7. The preparation method of the epoxy resin organosilicon composite pouring sealant according to claim 1, wherein the epoxy resin is selected from any one or more of bisphenol A type epoxy resin and o-cresol formaldehyde epoxy resin.

8. The preparation method of the epoxy resin organosilicon composite pouring sealant according to claim 1, wherein the epoxy siloxane coupling agent is 3- (2, 3-epoxypropoxy) propyltrimethoxysilane; the amino silane coupling agent is selected from one or more of gamma-aminopropyl triethoxysilane, gamma-aminopropyl trimethoxysilane, N-beta (aminoethyl) -gamma-aminopropyl triethoxysilane, phenylaminomethyl trimethoxysilane and polyaminoalkyl trialkoxy silane.

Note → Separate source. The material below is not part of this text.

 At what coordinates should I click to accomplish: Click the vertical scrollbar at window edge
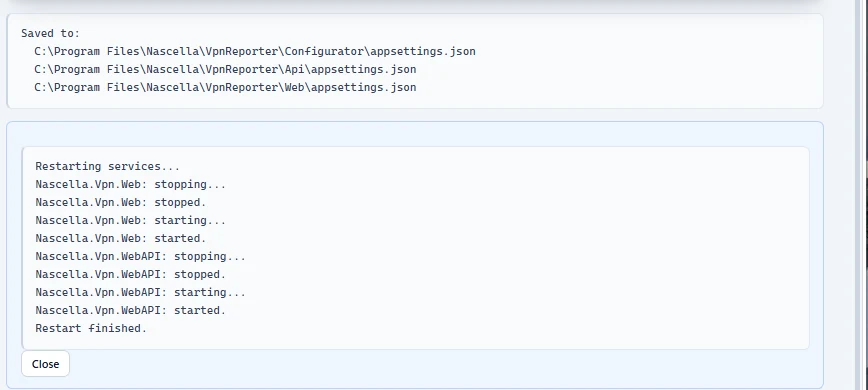point(862,195)
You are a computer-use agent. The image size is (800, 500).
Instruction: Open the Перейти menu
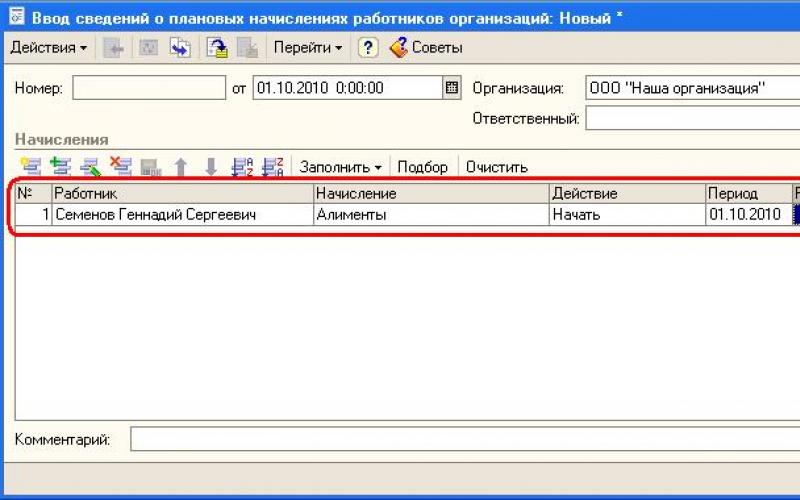point(308,47)
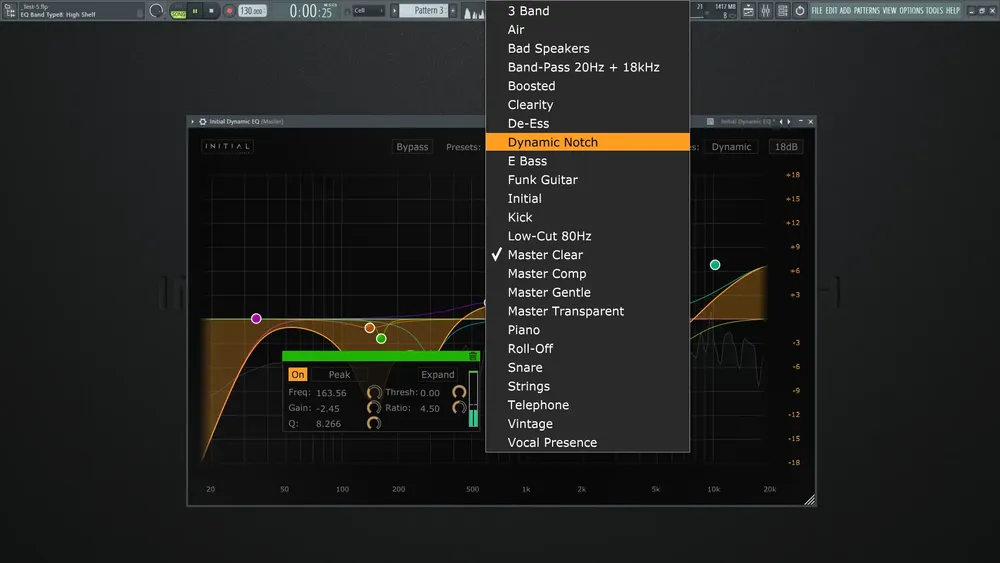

9. The use method of the epoxy resin organic silicon composite pouring sealant prepared by the preparation method of any one of claims 1 to 8 is characterized by comprising the following steps: taking the component A and the component B according to the weight part of the designed epoxy resin organic silicon composite pouring sealant component, mixing and stirring the components uniformly, then stirring at 70-80 ℃, continuously stirring for 60-80 minutes after the mixture is dissolved into a liquid state, then coating the mixture on the surface of an object to be poured, standing at room temperature for 3-5 hours for pre-curing, then placing in a vacuum drying oven, keeping the temperature at 120-150 ℃, and fully curing at constant temperature for 4-6 hours.